# M y l y n



## profi (7. Aug 2008)

ich möchte gerne für eine bessere teamarbeit mylyn einsetzen
ist es möglich das ganze auch ohne einen bugtracker zu nutzen?

am liebsten würde ich nur einen ort angeben wo das gemeinsame mylyn file liegt, so dass 2 personen drauf zu greifen können (webspace?)


----------



## SnooP (8. Aug 2008)

Ohne Bugtracker kann ich mir nicht vorstellen - was ist ein Mylin File? Der Bugtracker wird ja zur Verwaltung der Tasks benötigt - sonst macht das ganze Tool doch gar keinen Sinn... - und den Bugzilla kann man dann ja prima z.B. auf einem Webspace oder auch einem privaten Rechner installieren...


----------



## byte (8. Aug 2008)

Ohne Bugtracker kannst Du Mylyn nur lokal benutzen.
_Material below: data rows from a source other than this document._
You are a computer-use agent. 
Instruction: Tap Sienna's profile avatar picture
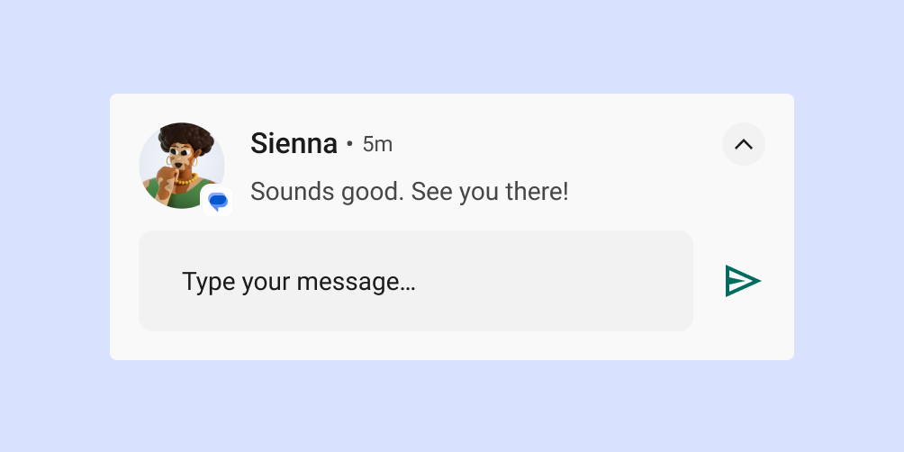tap(181, 165)
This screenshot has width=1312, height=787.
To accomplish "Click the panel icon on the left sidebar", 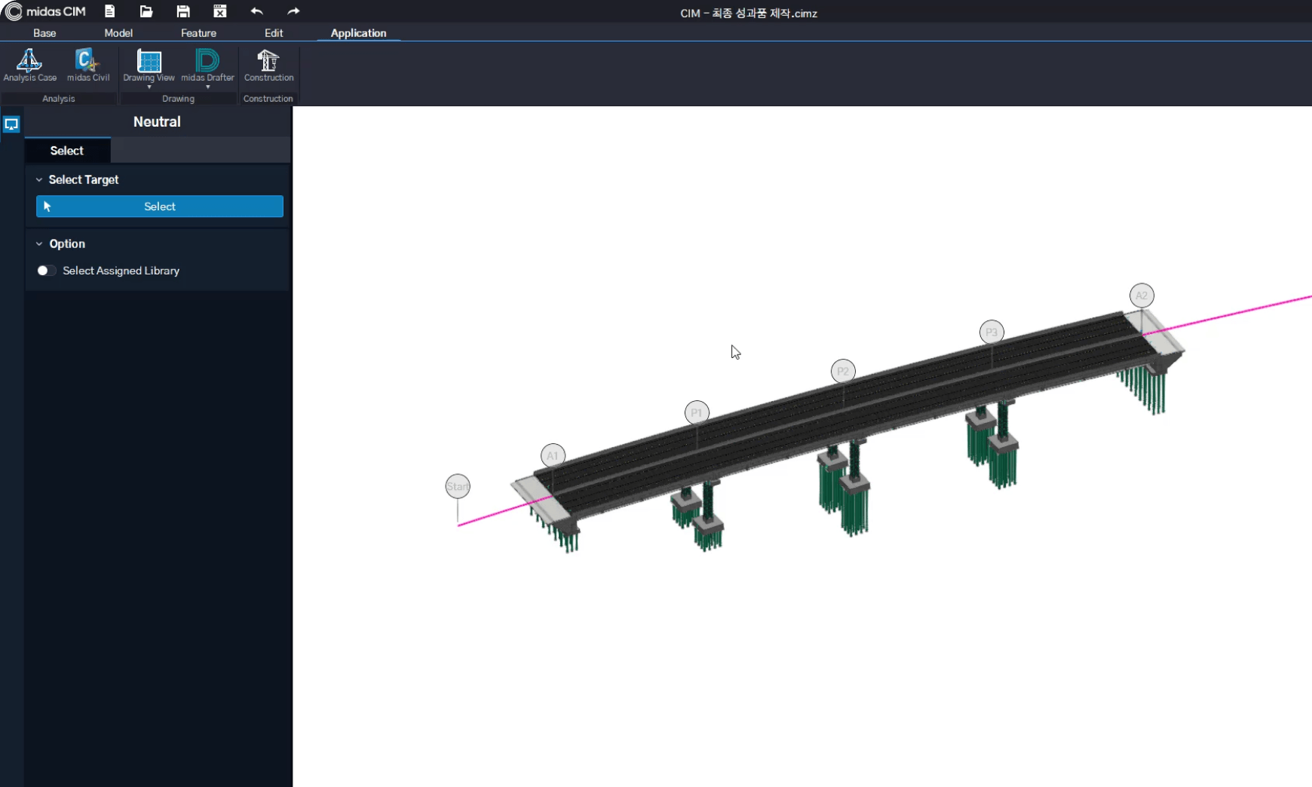I will point(11,124).
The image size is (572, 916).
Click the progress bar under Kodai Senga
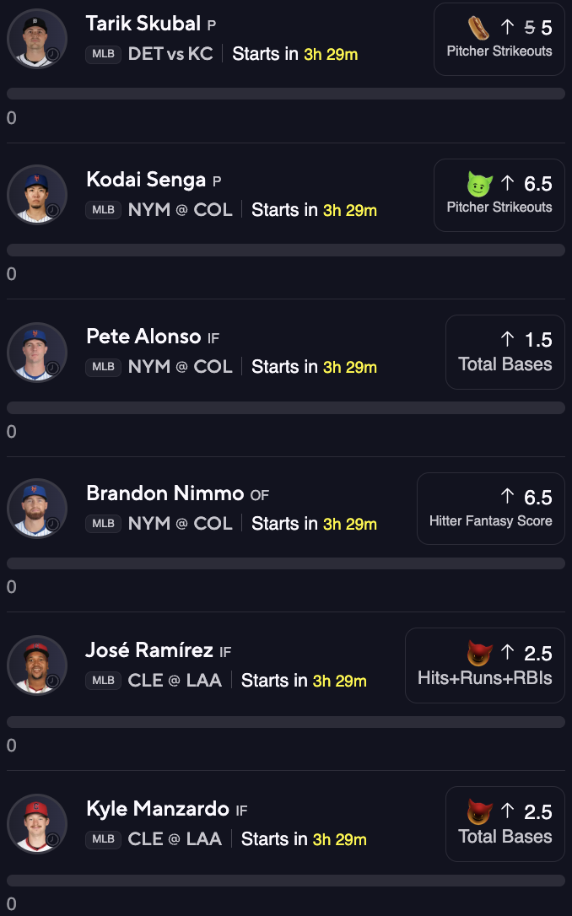click(286, 250)

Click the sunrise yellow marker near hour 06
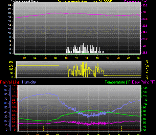[44, 129]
Dateien sind immer schlecht, wenn mehrere Leute darauf zugreifen.


----------



## tfa (8. Aug 2008)

Es gibt Local Tasks bei Mylyn, die werden im Eclipse-Workspace abgespeichert. Bei mehr als einem Entwickler ist das meiner Meinung nach aber nicht zu gebrauchen.


----------